Numerous Union soldiers from surrounding battlefields were reinterred here, including those from the different battles of Winchester, the Battle of Front Royal, Battle of New Market, Battle of Harpers Ferry, as well as actions at Snickers Gap, Martinsburg, West Virginia, and Romney, West Virginia.

The cemetery grounds underwent significant renovations during the 1930s, adding walls, maintenance buildings, and improving the headstones.

Winchester National Cemetery was listed on the National Register of Historic Places in 1996.

== Notable monuments ==
- There are 14 monuments to Union regiments, corps, and states that either are represented by some of the soldiers buried in the cemetery and/or had participants in the 3rd Battle of Winchester. The oldest monument dates to 1864 and was erected for the 38th Massachusetts Infantry. The monuments are as follows:
  - 12th Connecticut Infantry Monument (erected by the state of Connecticut on Oct. 19, 1890)
  - 13th Connecticut Infantry Monument (erected by the state of Connecticut)
  - 18th Connecticut Infantry Monument (erected by the state of Connecticut)
  - 14th New Hampshire Infantry Monument (erected 1868)
  - 114th New York Infantry Monument (erected by the state of New York)
  - 123rd Ohio Infantry Regiment Monument (installed in 1899 by the State of Ohio)
  - 34th Massachusetts Infantry Monument which includes a marble bust of Col.
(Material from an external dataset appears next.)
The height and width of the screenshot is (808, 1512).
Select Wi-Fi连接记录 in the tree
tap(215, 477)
George D. Wells that sits atop a granite base
  - 38th Massachusetts Infantry Monument (erected 1864)
  - 3rd Massachusetts Cavalry Monument (dedicated in 1888)
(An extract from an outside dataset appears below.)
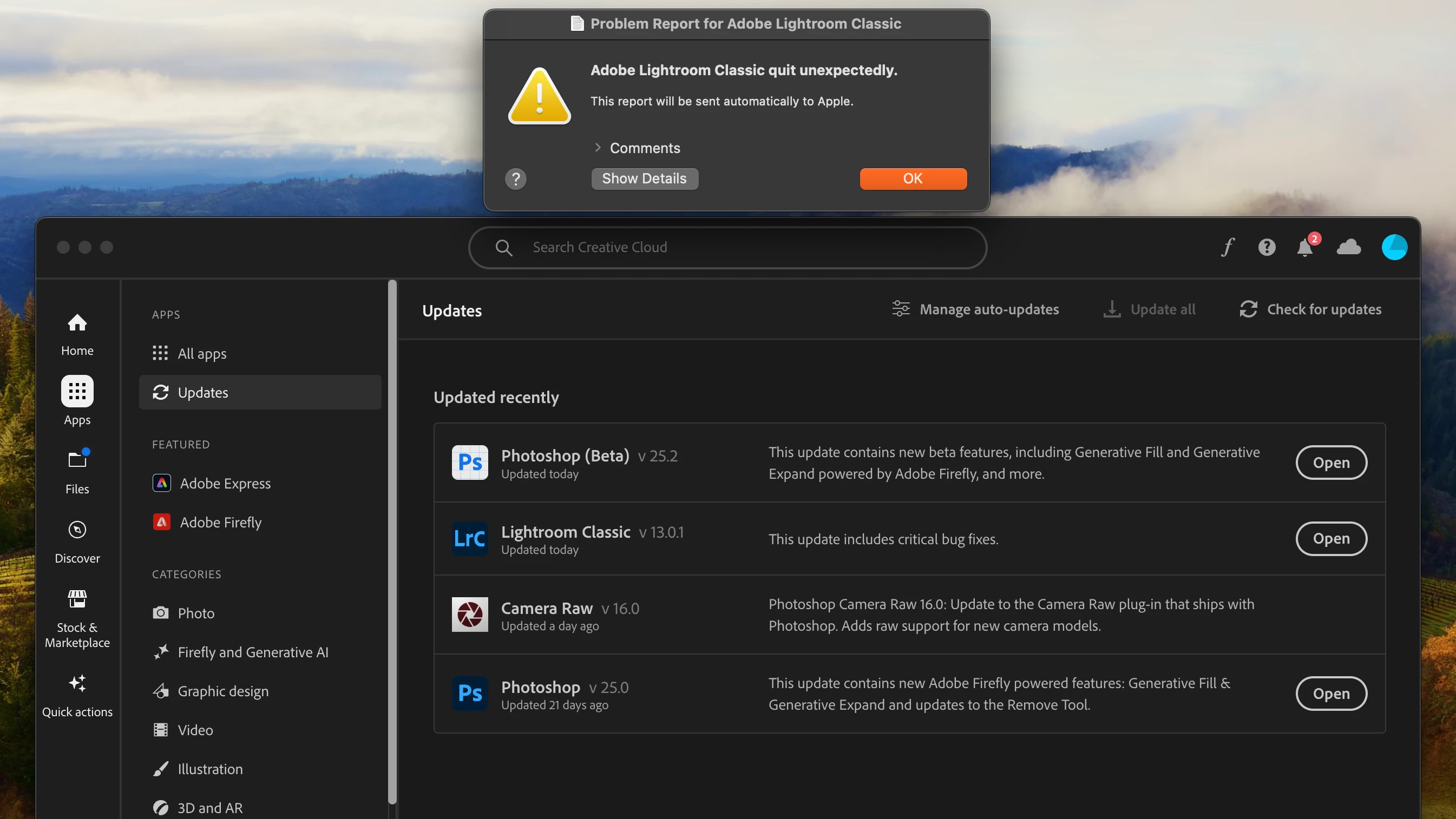
Task: Open Lightroom Classic via Open button
Action: (x=1330, y=538)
  - a Massachusetts Monument features a bronze soldier atop a granite base (erected by the State of Massachusetts in 1907)
  - a Pennsylvania Monument (erected in 1890 by the Commonwealth of Pennsylvania)
  - two monuments for the 8th Vermont Infantry (one of these was erected in 1885 by Herbert E. Hill)
  - a monument to the 6th Army Corps (erected shortly after the Civil War).
- There are also two "monuments," typical to National Cemeteries created for reinterred Union soldiers. They are both seven feet, six inches (152 mm) in height, and are made of an original cast iron seacoast artillery tube, secured by a concrete base. One is located on each side of the flagpole. There is no inscription on either monument.
- An upright historical marker typical of those erected by the Virginia Department of Historic Resources is also near the opening of the cemetery, with a focus on the Third Battle of Winchester.